Marrying mum and…mum? How to discuss same-sex marriage and other complex topics with your kids.
You may be familiar with the CBBC show, ‘Marrying mum and dad’, which follows children as they plan their parents’ big day. The show is designed to be an outlandish reality-based bit of fun, with themes like Doctor Who, but can also be a good springboard for discussions about other topics.
Last night a member of our team sat down with her kids to watch the show, but it turned out this was a slightly different episode than those they’d seen before; instead of ‘Marrying mum and dad’, it was ‘Marrying mum and mum’.
This was the first time the topic of same-sex marriage and relationships had come up in their family and naturally raised a lot of questions. Her eight year-old son said, “I didn’t think a girl could marry a girl?” and “why do they call one ‘mum’ and one ‘mummy’?”.

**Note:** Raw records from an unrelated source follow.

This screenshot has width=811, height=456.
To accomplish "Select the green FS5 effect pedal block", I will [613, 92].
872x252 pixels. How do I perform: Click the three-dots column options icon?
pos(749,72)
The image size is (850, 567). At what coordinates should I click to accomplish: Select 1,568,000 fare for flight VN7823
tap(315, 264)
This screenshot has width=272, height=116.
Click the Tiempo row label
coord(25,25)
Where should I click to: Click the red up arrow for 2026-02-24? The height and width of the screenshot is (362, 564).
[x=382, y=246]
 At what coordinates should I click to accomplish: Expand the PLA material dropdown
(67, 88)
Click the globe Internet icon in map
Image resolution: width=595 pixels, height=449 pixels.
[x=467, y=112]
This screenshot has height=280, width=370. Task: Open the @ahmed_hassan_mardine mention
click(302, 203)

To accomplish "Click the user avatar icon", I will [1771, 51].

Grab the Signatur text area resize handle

“I explained that the law has changed so that they can get married now.” said Georgina, mum of three. “I was waiting for the question about how two mums had had children together, but was quite pleased that it didn’t come up – it was getting late and I didn’t want to get onto a lesson about sex education!”
She also used the opportunity to explain that a male friend of hers, who the kids have known for years, has boyfriends. Discussions like this are ideal to revisit later on, when new questions come up.
TV shows, news reports and stories like this can be a good way to start a discussion with your child on some potentially difficult topics. But they can also present you with questions you aren’t sure your child is ready for, or don’t know the answer to.
So how can parents approach complex topics like this with their kids?
This is just one example of a discussion your family might have, but regardless of the topic it’s good to know how to deal with the situation when questions come up. Talking about another complex topic – Brexit – earlier this year, Dr Amanda Gummer said:
A good rule of thumb is to let your child lead the conversation and avoid over-burdening them with adult concerns. Let them ask the questions they have, then give them time to digest what you have said. They can always come back with more questions later.
It’s also important to give age-appropriate answers, but what exactly does that mean? Pre-schoolers generally will have only a passing curiosity, so we suggest focusing on reassurance and specific worries they have. As children get older, the playground is a hotbed for rumours and misunderstandings as children try and sound more grown up than they are to their friends. Encourage your child to ask you about anything they’re confused by and not to accept everything their friends say as truth. As a parent, you are the one who knows your child the best – so the judgement is for you to make.